▶ **Task to complete**
Arrange the stretch of data from the line containing "Task: Enable the case sensitive checkbox" through the end of the data as a Markdown table with the columns Row and Line, skipping blank lines. Leave the pictures out of the table.

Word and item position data
## START
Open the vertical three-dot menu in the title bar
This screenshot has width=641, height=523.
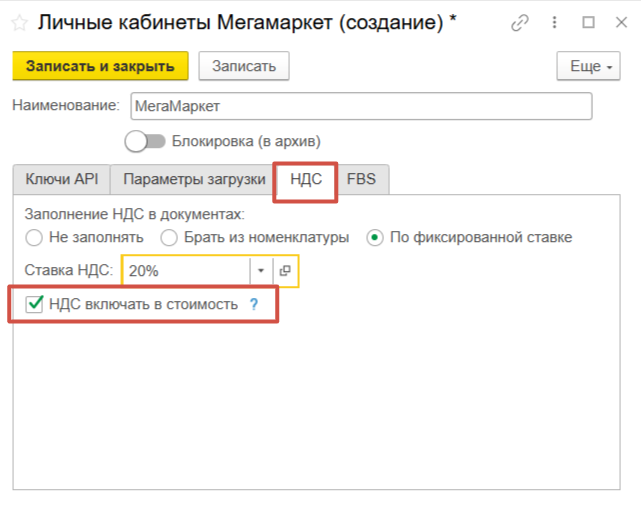[x=553, y=22]
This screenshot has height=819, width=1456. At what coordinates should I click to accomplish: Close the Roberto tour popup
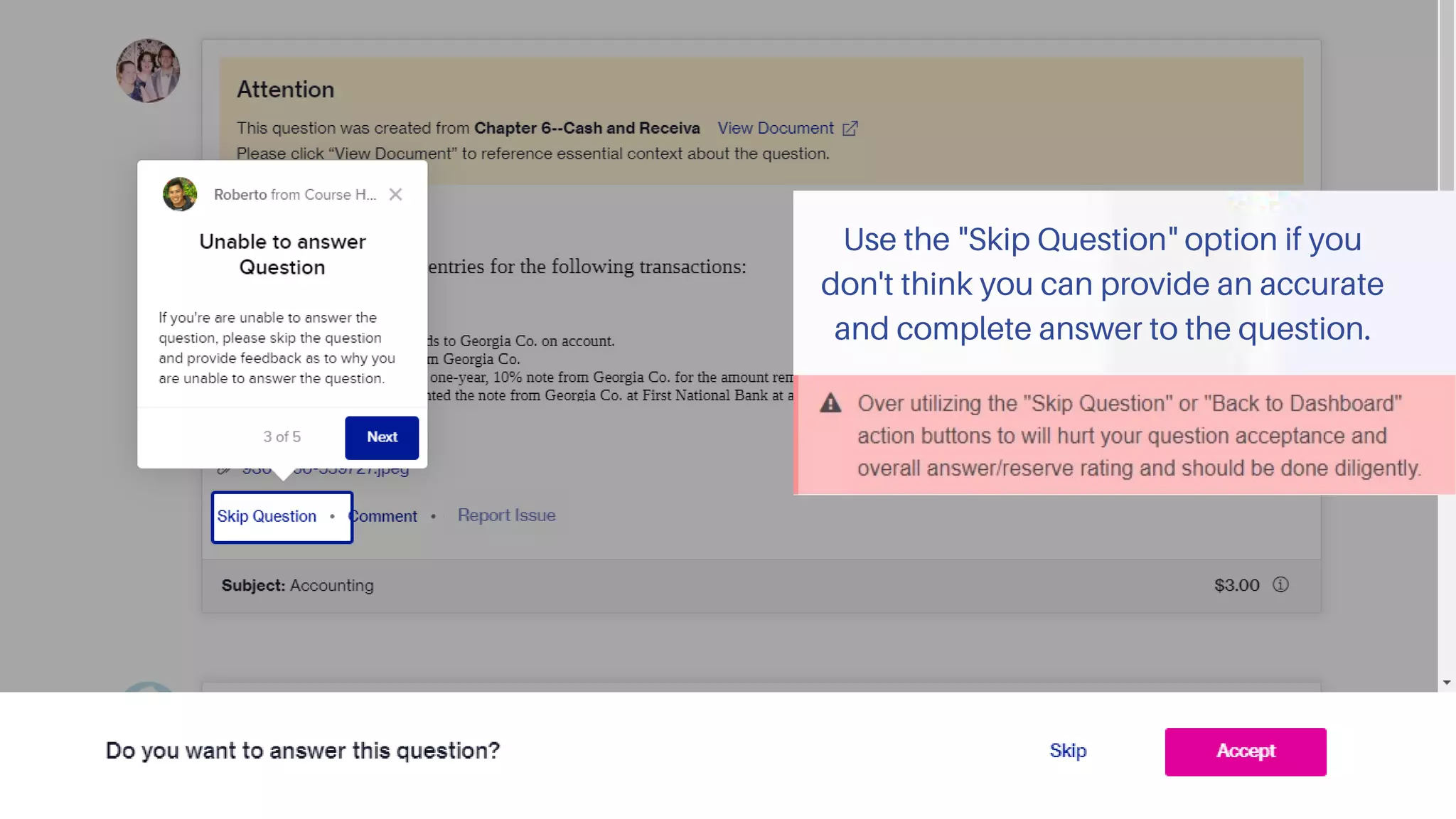395,195
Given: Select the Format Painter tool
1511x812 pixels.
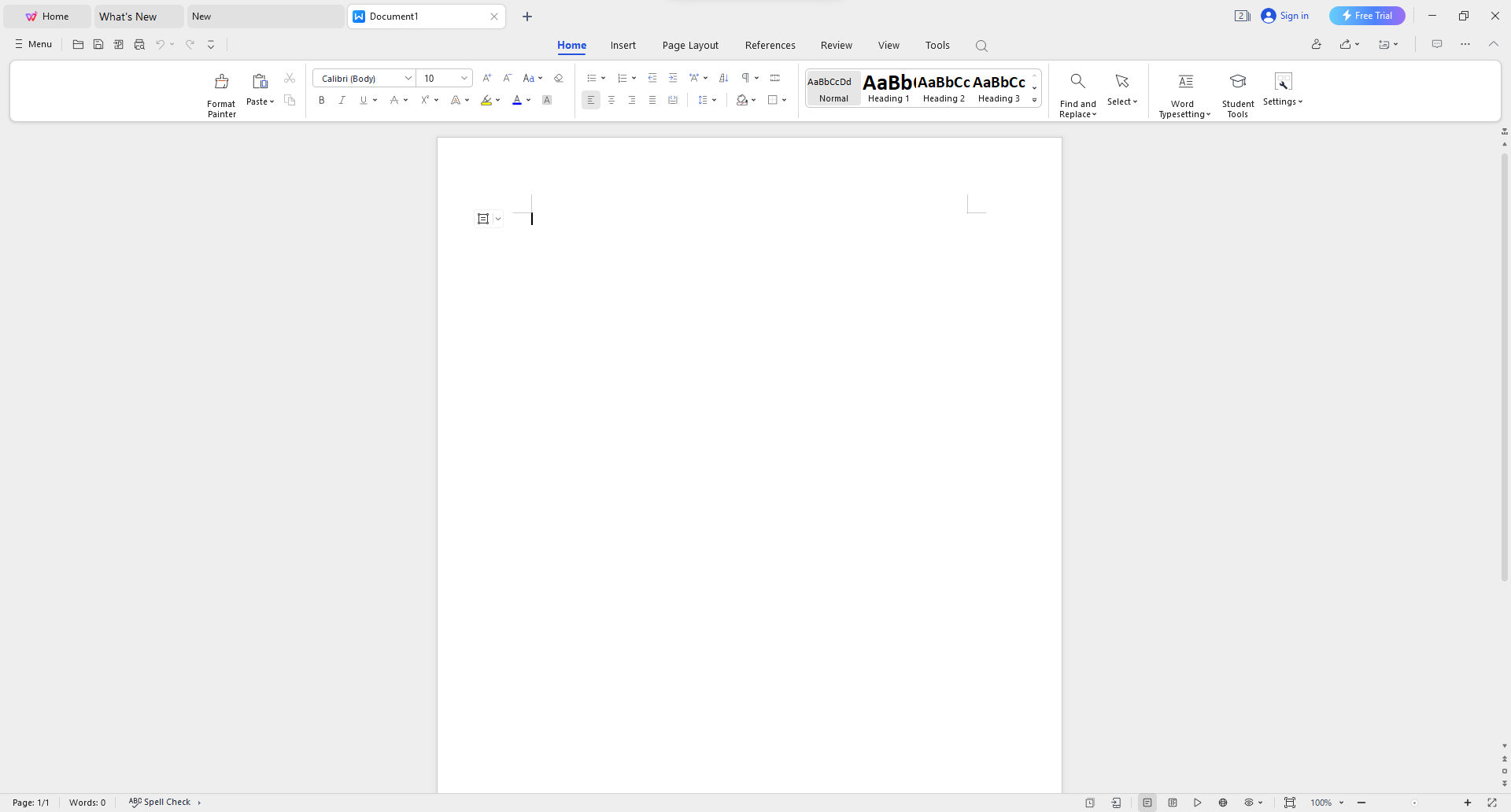Looking at the screenshot, I should 221,90.
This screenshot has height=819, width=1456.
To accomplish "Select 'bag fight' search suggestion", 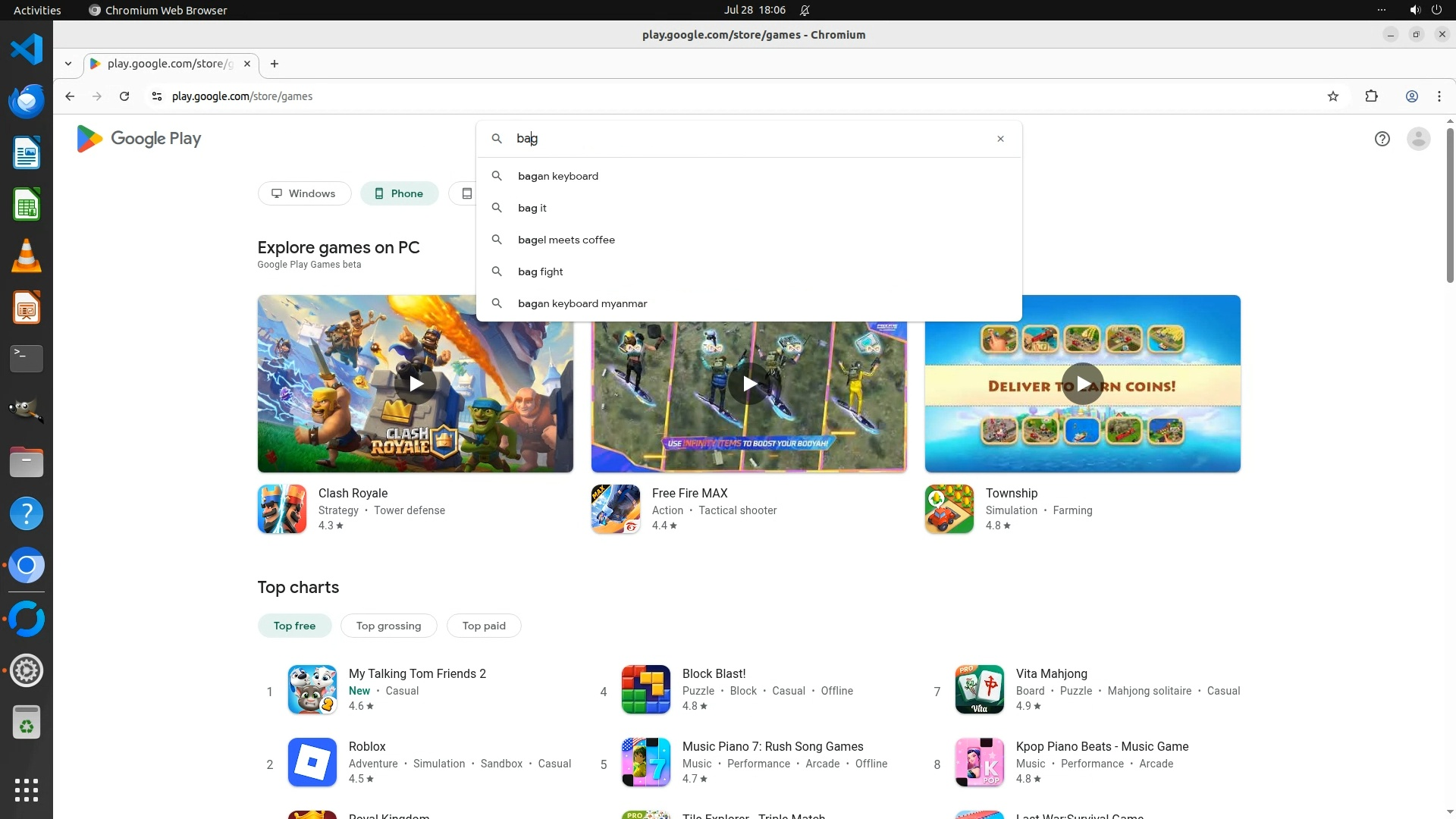I will (540, 271).
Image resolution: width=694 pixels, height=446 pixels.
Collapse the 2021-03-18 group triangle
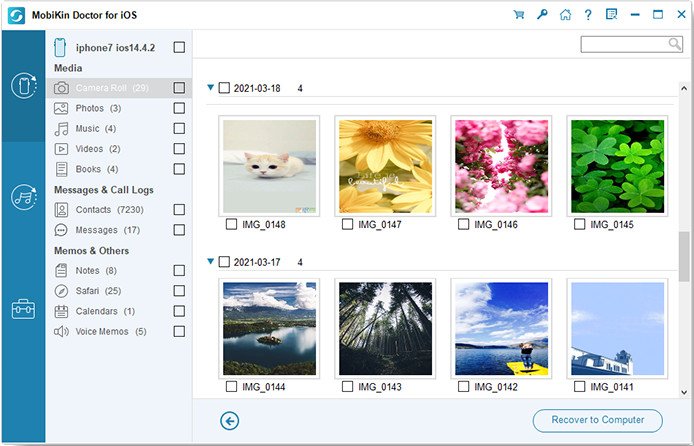coord(211,88)
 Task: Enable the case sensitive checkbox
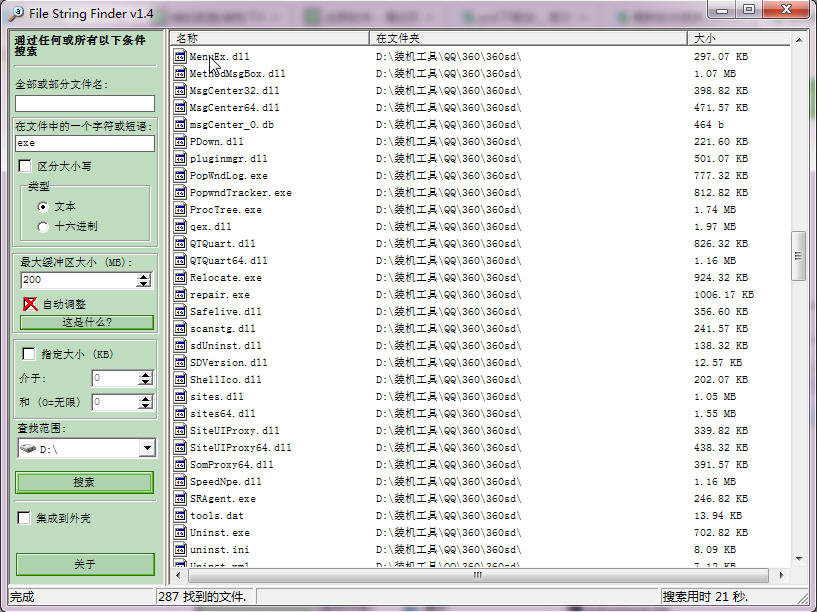[x=26, y=166]

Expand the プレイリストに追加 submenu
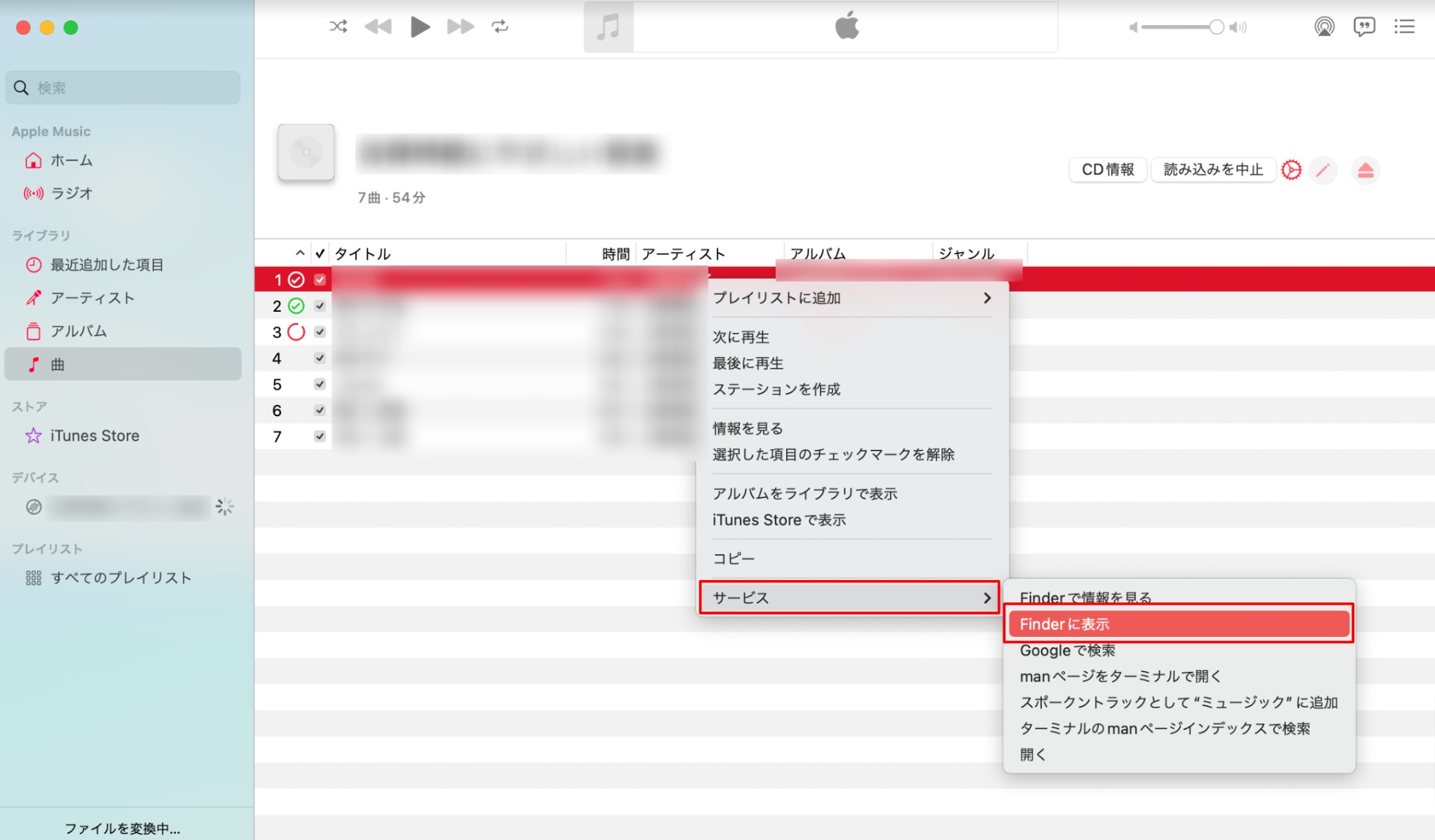point(853,298)
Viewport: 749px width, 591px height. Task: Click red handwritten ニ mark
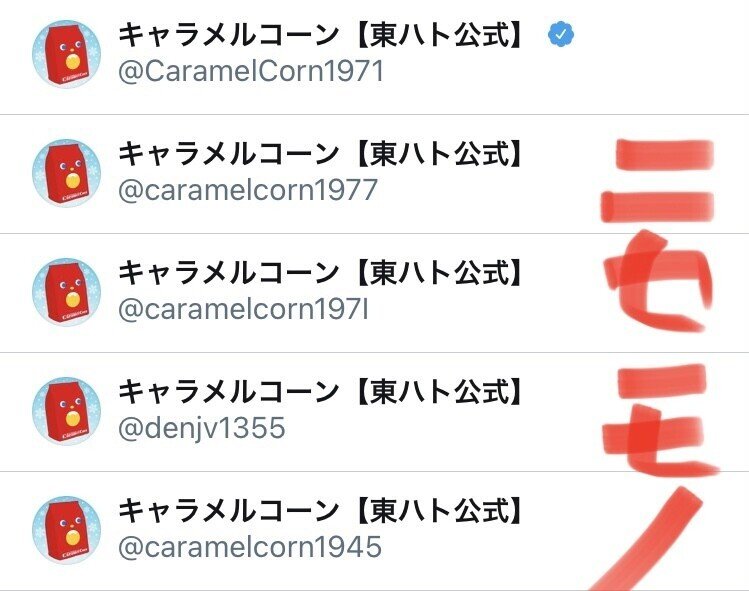coord(657,181)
## END
▶ **Written answer**
| Row | Line |
|---|---|
| 1 |  Task: Enable the case sensitive checkbox |
| 2 | [x=26, y=166] |
| 3 | Expand the プレイリストに追加 submenu |
| 4 | point(853,298) |
| 5 | Viewport: 749px width, 591px height. Task: Click red handwritten ニ mark |
| 6 | coord(657,181) |